# Freezing cauliflower



## Northerner (Dec 5, 2011)

OK, I know you can freeze cauli, but my question is do you cook or par-boil  first and let it cool, or do you freeze it as it is - au naturel? 

I've got a big cauli and after my cauli cheese tonight I probably won't want any for a couple of weeks and don't want to waste it


----------



## Steff (Dec 5, 2011)

here you go........


http://www.ehow.com/how_2241655_freeze-cauliflower.html


----------



## Pumper_Sue (Dec 5, 2011)

Hi Alan, blanch it and then open freeze then bag it up after


----------



## Northerner (Dec 5, 2011)

Thank you ladies!


----------



## Vicsetter (Dec 5, 2011)

Suggest you invest in a vacuum bag machine - this will avoid problems with freezer burn on your veg (and your meat) and you can keep it longer in the freezer as well.


----------



## Vicsetter (Dec 5, 2011)

Sorry had to laugh at the instructions that Steff pointed you to:

UK translation follows:

_Remove any leaves from the head of cauliflower by peeling them off with your hands. _
remove leaves from cauliflower using whatever means you prefer

_Cut the head of cauliflower into 1-inch florets using a sharp knife._
cut into florets (size of your choice, 1-inch is a bit small I feel)

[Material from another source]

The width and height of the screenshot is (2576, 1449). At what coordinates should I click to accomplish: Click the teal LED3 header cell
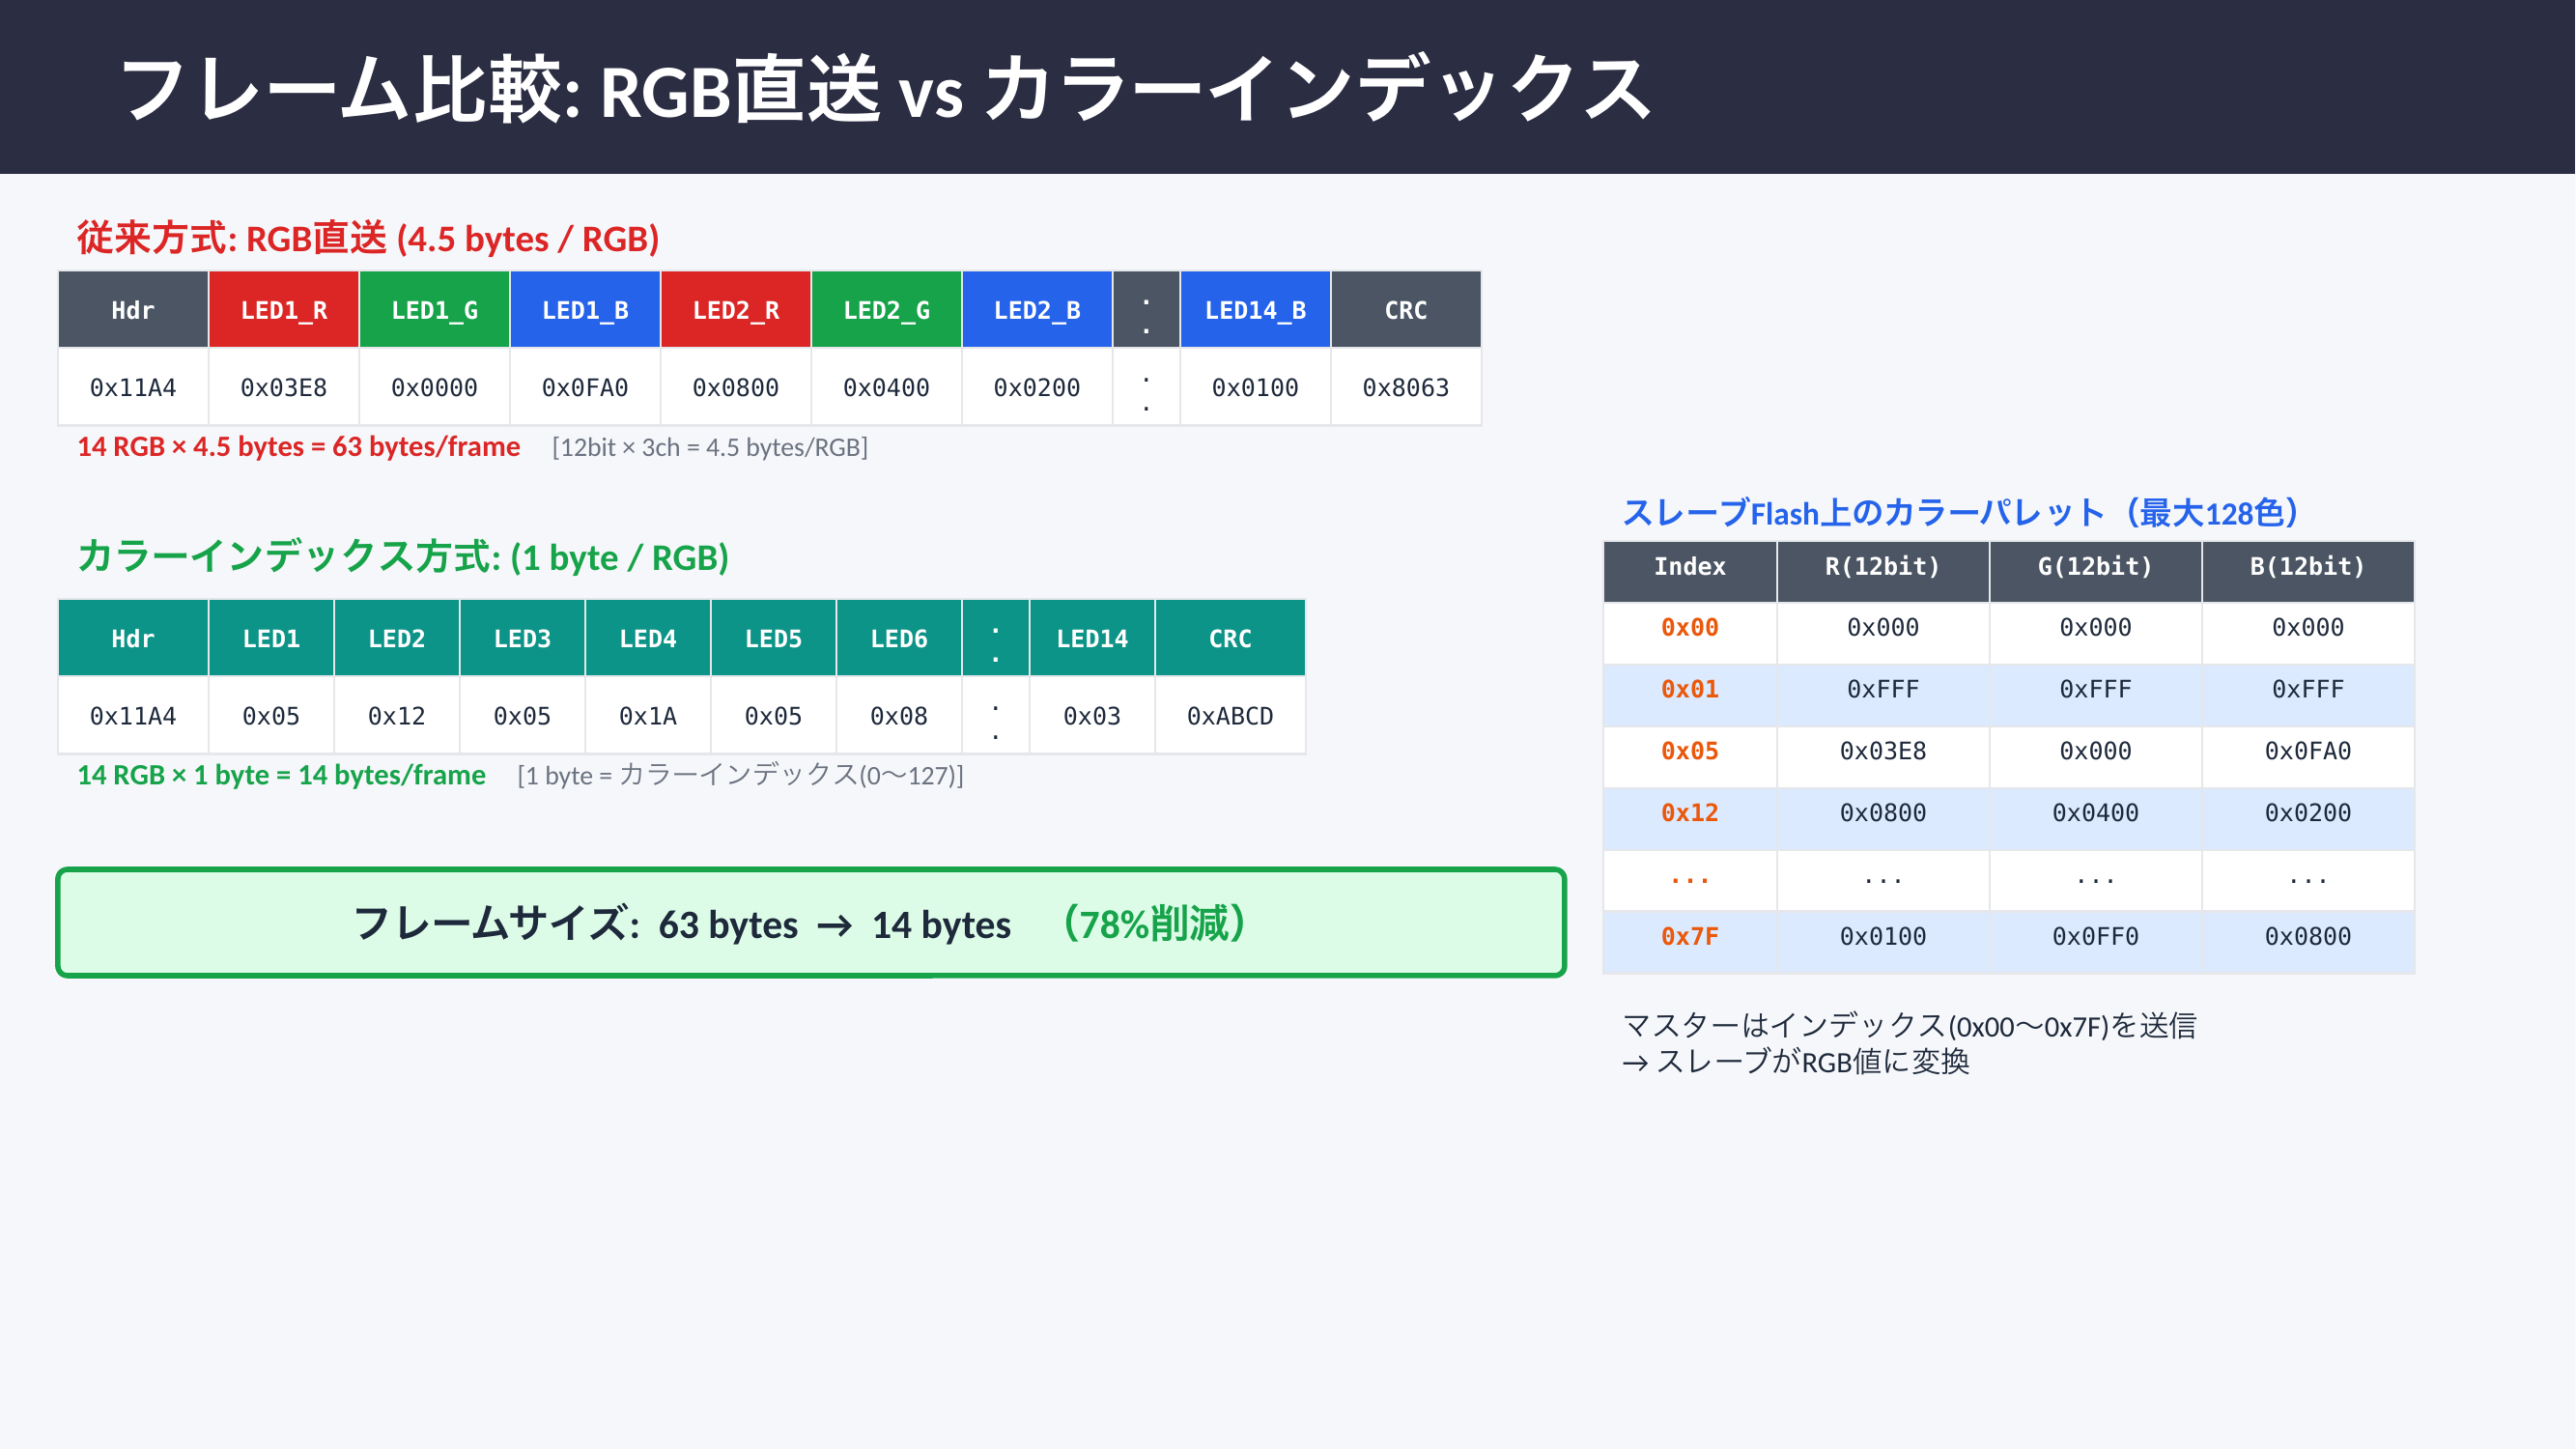[522, 638]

_Rinse off the cauliflower florets with warm running water to remove any lingering dirt._
Rinse to get rid of non-lingering dirt as well as the lingering variety and the odd wildlife insect

_Fill a large pot with water and place the pot on the stove top. Add 4 tsp. of salt to the water for every *gallon* of water you use._
Gallon, Gallon! everything is bigger in the US (except a gallon which is smaller than in the UK), how big is this cauliflower?.

_Bring the water to a boil over high heat on the stove top._
You may find it hard to bring to the boil when it's not on the stove top.

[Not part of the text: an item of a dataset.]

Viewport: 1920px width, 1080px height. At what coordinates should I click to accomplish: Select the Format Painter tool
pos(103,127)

(Fill a pot with water and bring to the boil, add a little salt.)

_Add the cauliflower florets to the boiling water and put the lid on the pot.

Boil the cauliflower for 3 minutes._
Boil for 3 minutes

_Use a slotted spoon and gently remove the cauliflower florets from the boiling water. Alternatively, you could pour the florets into a colander._
_Put the hot cauliflower florets in a bowl of ice water immediately to cool them off and stop the cooking process. _

Remove pan from stove and carefully remove florets from water and put into bowl of ice water.

_Thoroughly drain the cauliflower florets using a colander._
If you didn't have a colander to remove them from the boiling water you will have to use a slotted spoon.
Drain the florets when cool on kitchen roll to remove moisture.

_Place the cauliflower florets in a single layer in zippered freezer bags. Lay the bags flat in the freezer to freeze the cauliflower._

Place florets on metal tray in a single layer in the freezer.  This will stop them sticking together into one big cauliflower bhaji.
Put florets in freezer bags, label with date and place in freezer.


----------



## Copepod (Dec 5, 2011)

Basically, advice for freezing any veg is the same - blanch, dry and freeze in portion sized batches, seal bag to avoid freezer burn.


----------



## Steff (Dec 5, 2011)

Vicsetter said:


> Sorry had to laugh at the instructions that Steff pointed you to:
> 
> UK translation follows:
> 
> ...



Im laughing my head off while the tears stream down my face


----------



## Vicsetter (Dec 5, 2011)

Sounds like you need some cheering up, Steff, glad it hit the spot, I'm afraid I have a strange sense of humour.


----------



## trophywench (Dec 5, 2011)

Made me laugh Vic.  However it never said 'light gas' or 'turn cooker on' did it?

If I have a giant cauli, we have a giant cauli cheese, and today is day 2, which is excellent cos the cheese sauce (hand crafted from a roux and best mature cheddar, with a dollop of mustard and plenty of white pepper LOL) will go really crispy!  Scrummy.


----------



## Steff (Dec 5, 2011)

Vicsetter said:


> Sounds like you need some cheering up, Steff, glad it hit the spot, I'm afraid I have a strange sense of humour.



Strange but funny x  ty


----------



## Northerner (Dec 5, 2011)

Pumper_Sue said:


> Hi Alan, blanch it and then open freeze then bag it up after



Vic/Steff - I think I will go for Sue's one-liner!


----------